Il pubblico non viene a vedere dei film, viene per partecipare a un evento, sia Piazza Grande, sia in una delle tante sale così come nel nuovo e scintillante Palacinema, sa che vedrà film di cui capirà poco o niente, opere che giudicherà stravaganti, pensando che sia per via di una scelta artistica, quando in molti casi si tratta solo di povertà realizzativa, ma sarà comunque contento, perché parte dell’evento.

Il Festival ha vinto e il cinema ha perso, ma ha ragione il presidente Solari, questo tipo di sottigliezze le notano solo le persone noiose, i cinefili brontoloni.

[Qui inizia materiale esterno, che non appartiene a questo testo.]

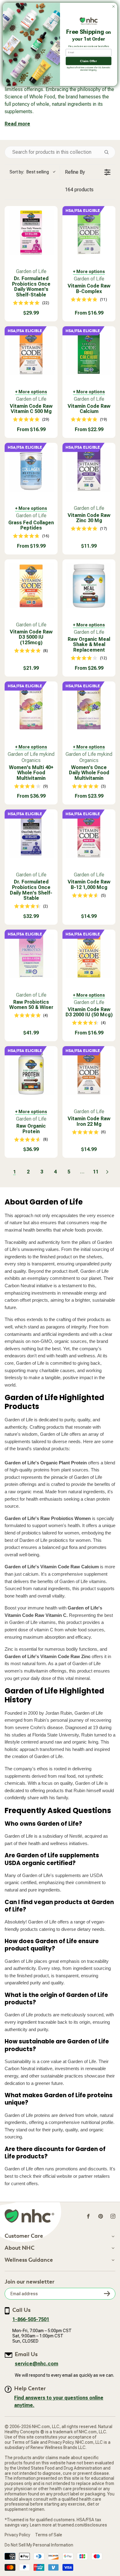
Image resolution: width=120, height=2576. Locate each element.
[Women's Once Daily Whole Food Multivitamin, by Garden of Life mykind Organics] (89, 708)
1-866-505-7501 (30, 2319)
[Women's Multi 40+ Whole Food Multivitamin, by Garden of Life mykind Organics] (31, 708)
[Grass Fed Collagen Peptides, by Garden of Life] (31, 469)
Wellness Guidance (29, 2260)
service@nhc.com (36, 2364)
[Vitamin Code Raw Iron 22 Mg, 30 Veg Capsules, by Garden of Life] (89, 1072)
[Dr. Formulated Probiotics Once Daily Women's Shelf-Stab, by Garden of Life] (31, 232)
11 (95, 1172)
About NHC (19, 2248)
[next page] (107, 1172)
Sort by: (29, 171)
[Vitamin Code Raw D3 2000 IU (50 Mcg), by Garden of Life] (89, 956)
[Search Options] (108, 152)
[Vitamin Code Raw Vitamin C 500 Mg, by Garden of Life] (31, 353)
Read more (17, 124)
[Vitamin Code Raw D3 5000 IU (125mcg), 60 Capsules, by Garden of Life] (31, 586)
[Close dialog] (113, 6)
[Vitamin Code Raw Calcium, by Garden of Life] (89, 353)
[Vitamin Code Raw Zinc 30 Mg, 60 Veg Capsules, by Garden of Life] (89, 469)
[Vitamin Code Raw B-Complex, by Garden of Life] (89, 232)
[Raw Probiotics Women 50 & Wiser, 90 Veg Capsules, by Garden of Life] (31, 956)
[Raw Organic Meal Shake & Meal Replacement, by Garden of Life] (89, 586)
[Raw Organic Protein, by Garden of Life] (31, 1072)
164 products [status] (79, 190)
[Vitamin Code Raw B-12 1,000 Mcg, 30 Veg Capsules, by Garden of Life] (89, 836)
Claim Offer (88, 61)
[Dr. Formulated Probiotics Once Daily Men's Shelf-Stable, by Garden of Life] (31, 836)
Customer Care (24, 2236)
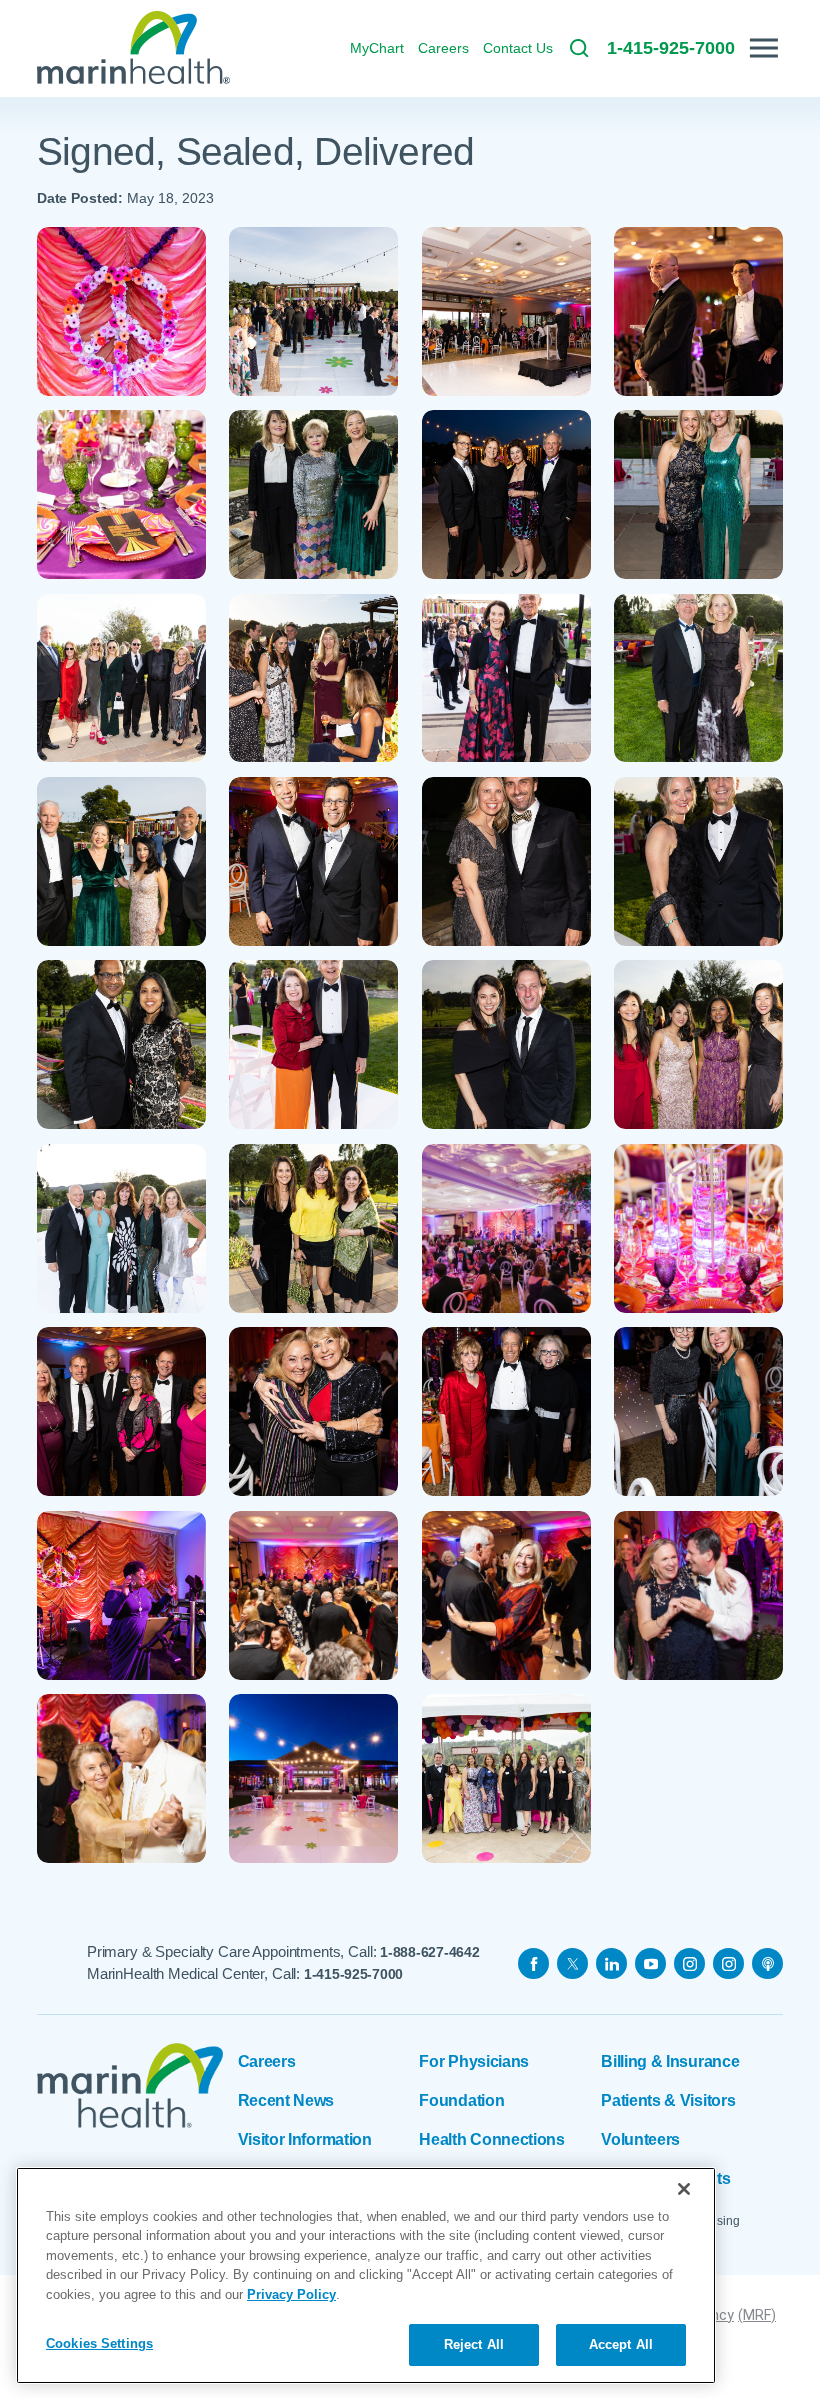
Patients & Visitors (668, 2100)
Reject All (474, 2344)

Il Festival dopo aver perso la parola “internazionale”, ha eliminato quest’anno la parola “film”, non avevamo capito il motivo, ora sì, si voleva portare a compimento la “decinemizzazione” del Festival e la sua trasformazione in un puro evento a cui chiamare alla partecipazione. Il pubblico soddisfatto voleva dire “io c’ero” ed è accorso per confermarlo, ha pagato e si è divertito molto – a esserci – quello che ha visto non è stato d’interesse, né per il pubblico stesso, né quasi più per nessuno. Ma queste appunto, sono solo noiosissime sottigliezze.

Davide Rossi

Davide Rossi, di formazione storico, è insegnante e giornalista. A Milano dirige il Centro Studi “Anna Seghers” ed è membro della Foreign Press Association Milan.